School administrators study data every year to decide which students the system is not working for and personalize interventions for those students.
“This year we have seen maybe a larger group of students that their data points will show are not as high as they were in previous years whether it’s grades or whether it’s an assessment,” Gandhi said. “But each school district, the whole team, and groups of teachers will have to take a look at every child through a variety of different data points and then figure out the appropriate intervention.”
Currently, there are no changes planned to the school year or to the district’s summer school program, which has opened up for enrollment, Campbell said.
In attempts to improve student performance in Fargo, elementary teachers are focusing on the social-emotional needs of students through daily proactive circles and therapeutic counseling, Campbell said.
Middle school teachers are providing interventions and extensions during advisory times within the school day.

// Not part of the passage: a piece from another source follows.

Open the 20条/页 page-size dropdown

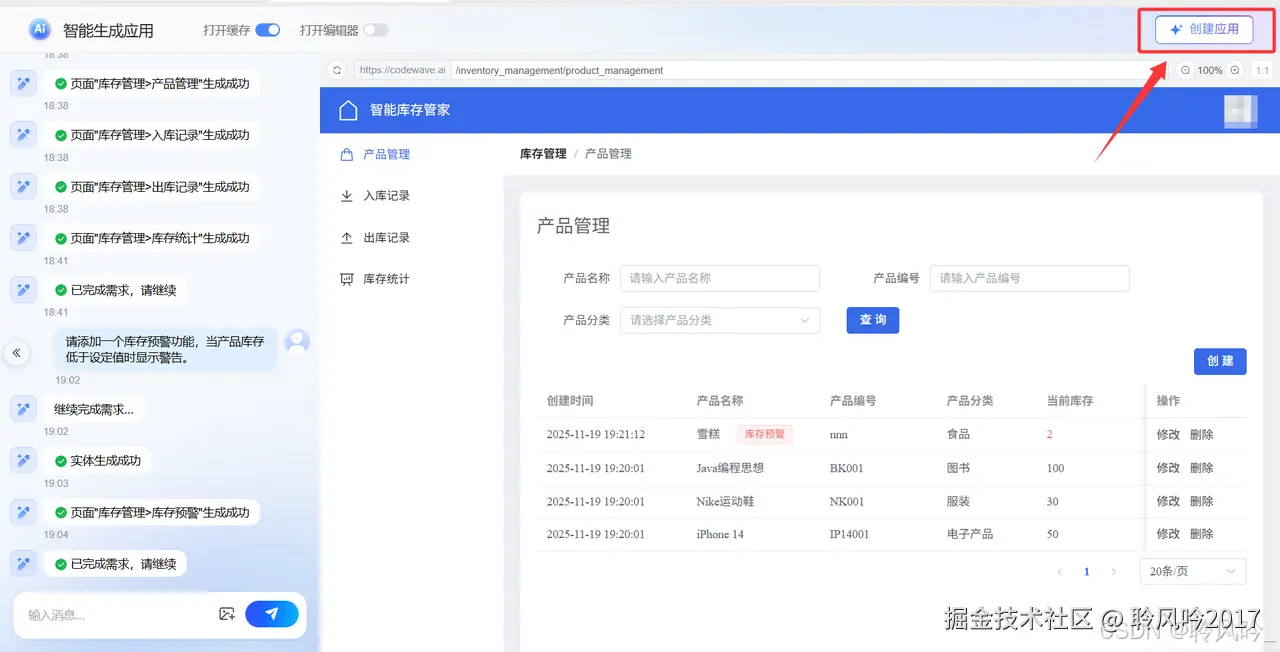(x=1192, y=571)
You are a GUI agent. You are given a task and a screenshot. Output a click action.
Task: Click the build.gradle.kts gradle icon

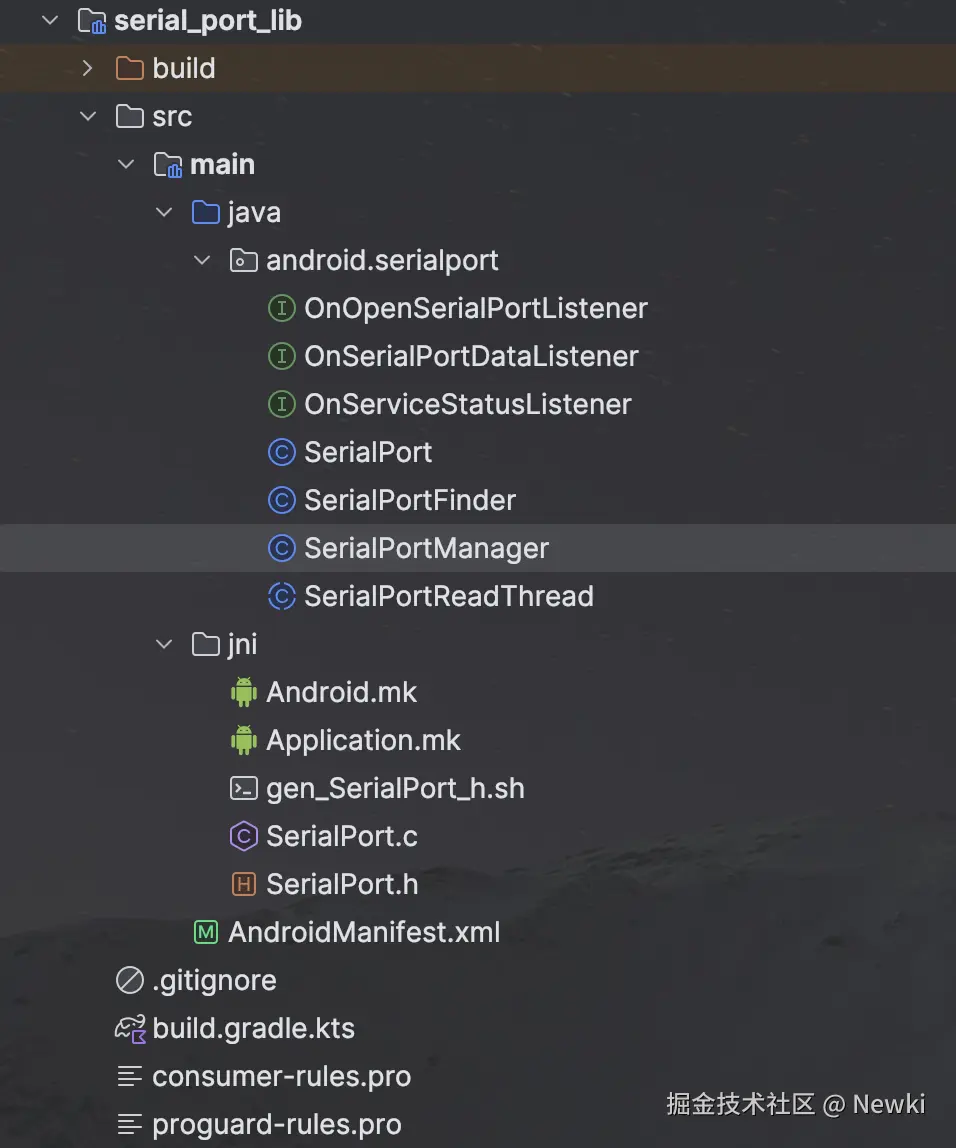(x=130, y=1028)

In high schools, start times were adjusted to allow teachers to provide interventions and extensions in all classes, Campbell added.
In West Fargo, elementary students saw a 6.9% decrease in reading and an 8.95% decrease in math during the pandemic months, according to Heather Leas, a district spokeswoman.

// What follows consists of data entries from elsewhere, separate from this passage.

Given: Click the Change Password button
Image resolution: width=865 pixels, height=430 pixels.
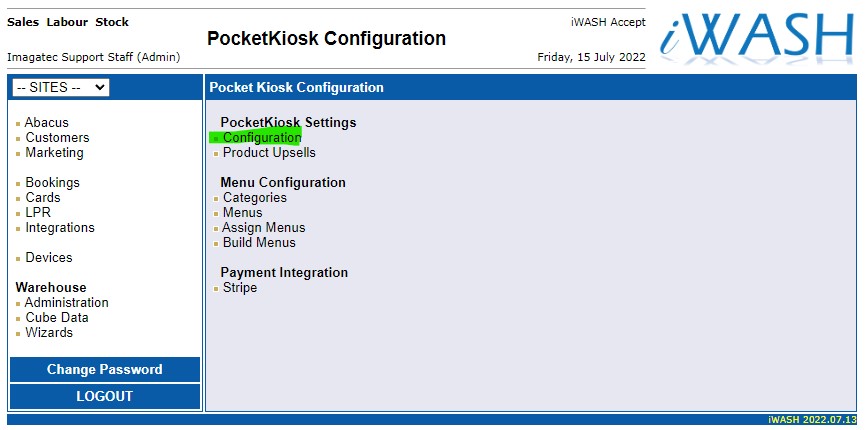Looking at the screenshot, I should click(104, 370).
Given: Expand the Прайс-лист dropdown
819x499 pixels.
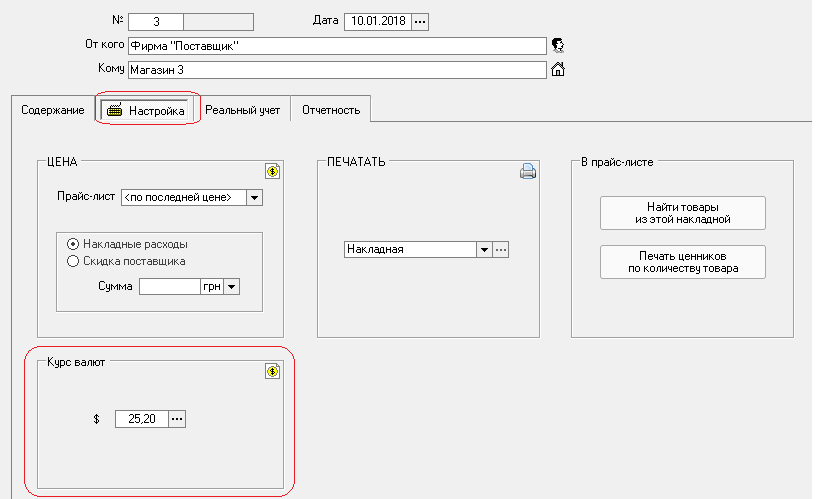Looking at the screenshot, I should [x=254, y=198].
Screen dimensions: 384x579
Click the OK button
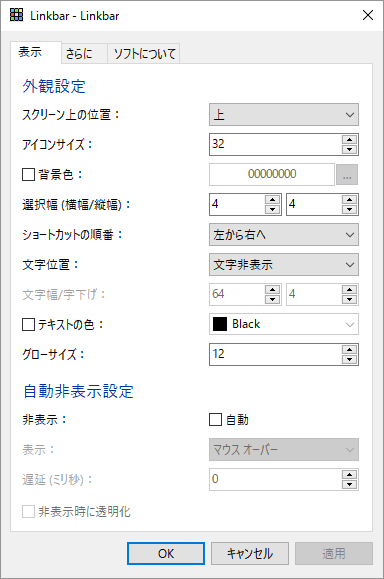[166, 553]
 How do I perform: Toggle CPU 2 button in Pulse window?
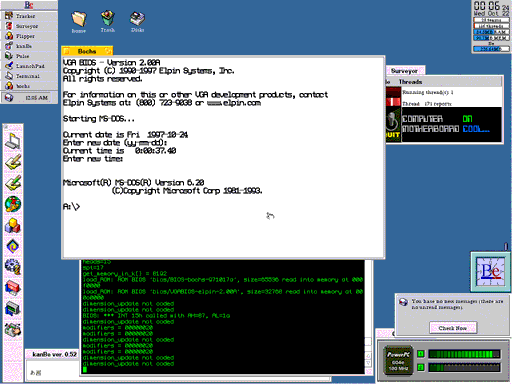pos(421,367)
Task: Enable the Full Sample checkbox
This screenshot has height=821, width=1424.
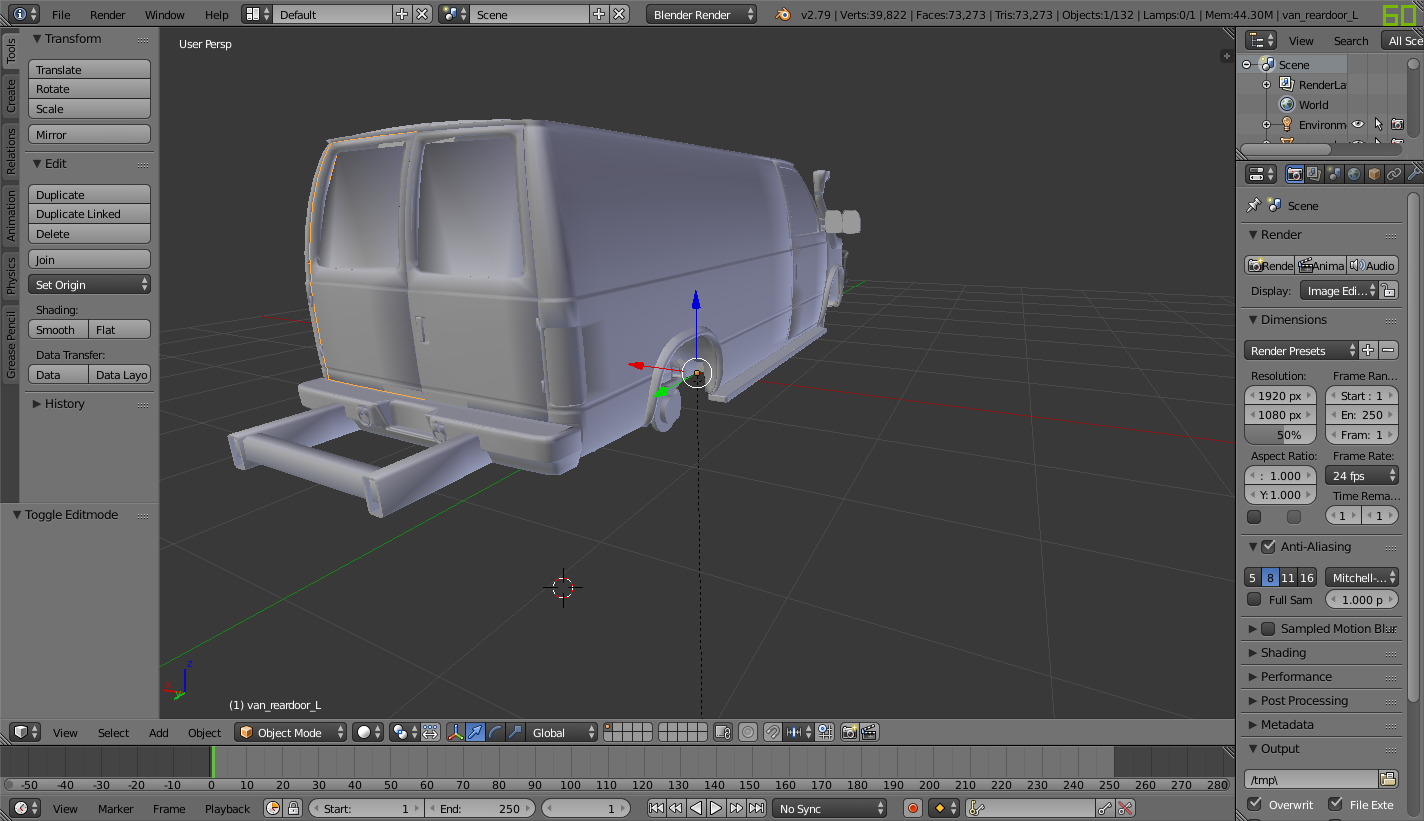Action: (1254, 600)
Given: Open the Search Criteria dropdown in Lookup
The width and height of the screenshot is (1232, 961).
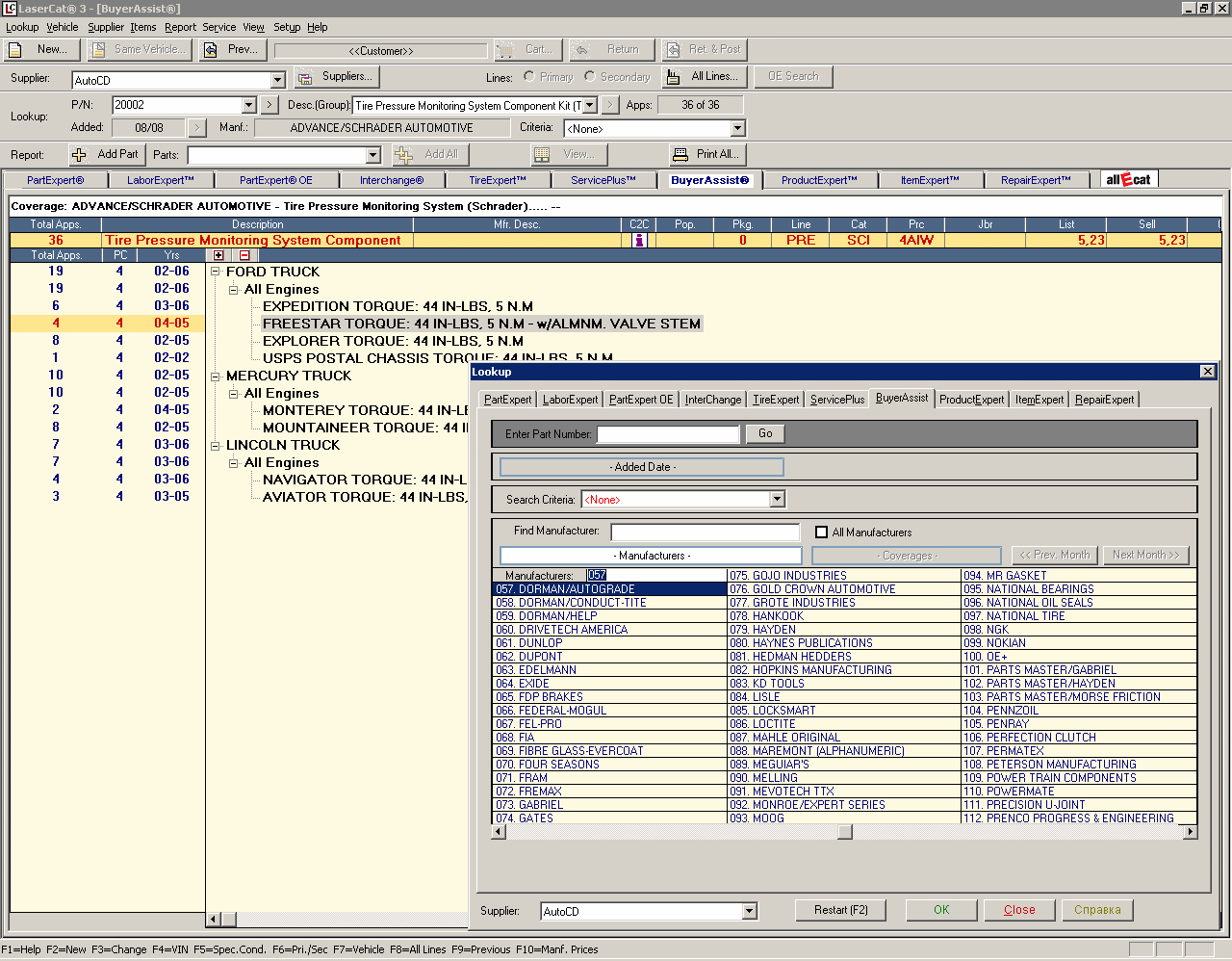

At the middle school level, both virtual and hybrid students experienced a 4.75% decrease in reading proficiency and a 8.37% decrease in math since the winter of 2020, Leas said.
High school students in West Fargo have had a 9.76% increase in overall failures when comparing the end of the first semester this year to the end of last school year.
In West Fargo high schools, about 24% of hybrid students failed at least one course in comparison to about 40% of virtual learning students, Leas said.
Allen Burgad, West Fargo’s secondary assistant superintendent, said the greatest decline seemed to come from students enrolled in full-time distance learning. “While we are unable to speak for what other districts have experienced, we can confirm that WFPS experienced a decline in the grades of some students during the pandemic,” Burgad said.
To address the decline, the district has established intervention systems that include summer school, and has attempted to meet the social-emotional needs of students.
“The purpose of these additional supports is to assist students in achieving success in all of their courses, which is why the supports offered vary depending on the needs of the student,” Burgad said.
Moorhead Area Public Schools did not have data available to show student achievement during the coronavirus pandemic because the district had no spring testing, said Brenda Richman, a district spokeswoman.
“There is no doubt that education looks very different during the pandemic and this can be difficult for both students and educators alike,” Superintendent Brandon Lunak said. “Some students have thrived during distance and hybrid learning, others have struggled. We know that often our most at-risk students have been most negatively impacted by the absence or reduction of face-to-face learning time.”
Like Fargo and West Fargo, Moorhead administrators have taken “considerable steps” toward individualized student support throughout the pandemic months.
“We identified high school students that were struggling to pass core classes and created a program to provide specific support. We have seen success as enrolled students have made progress and earned credit toward graduation,” Lunak said.
Moorhead Area Public Schools intends to extend normal summer school programming to provide more student support and address achievement gaps as well as reduce learning regression that typically occurs during the summer months, Richman said.
The district’s summer school plans fall in line with Gov. Tim Walz’s “Due North Education Plan,” which reported that the pandemic has illuminated disparities in education across the state along racial and geographic lines.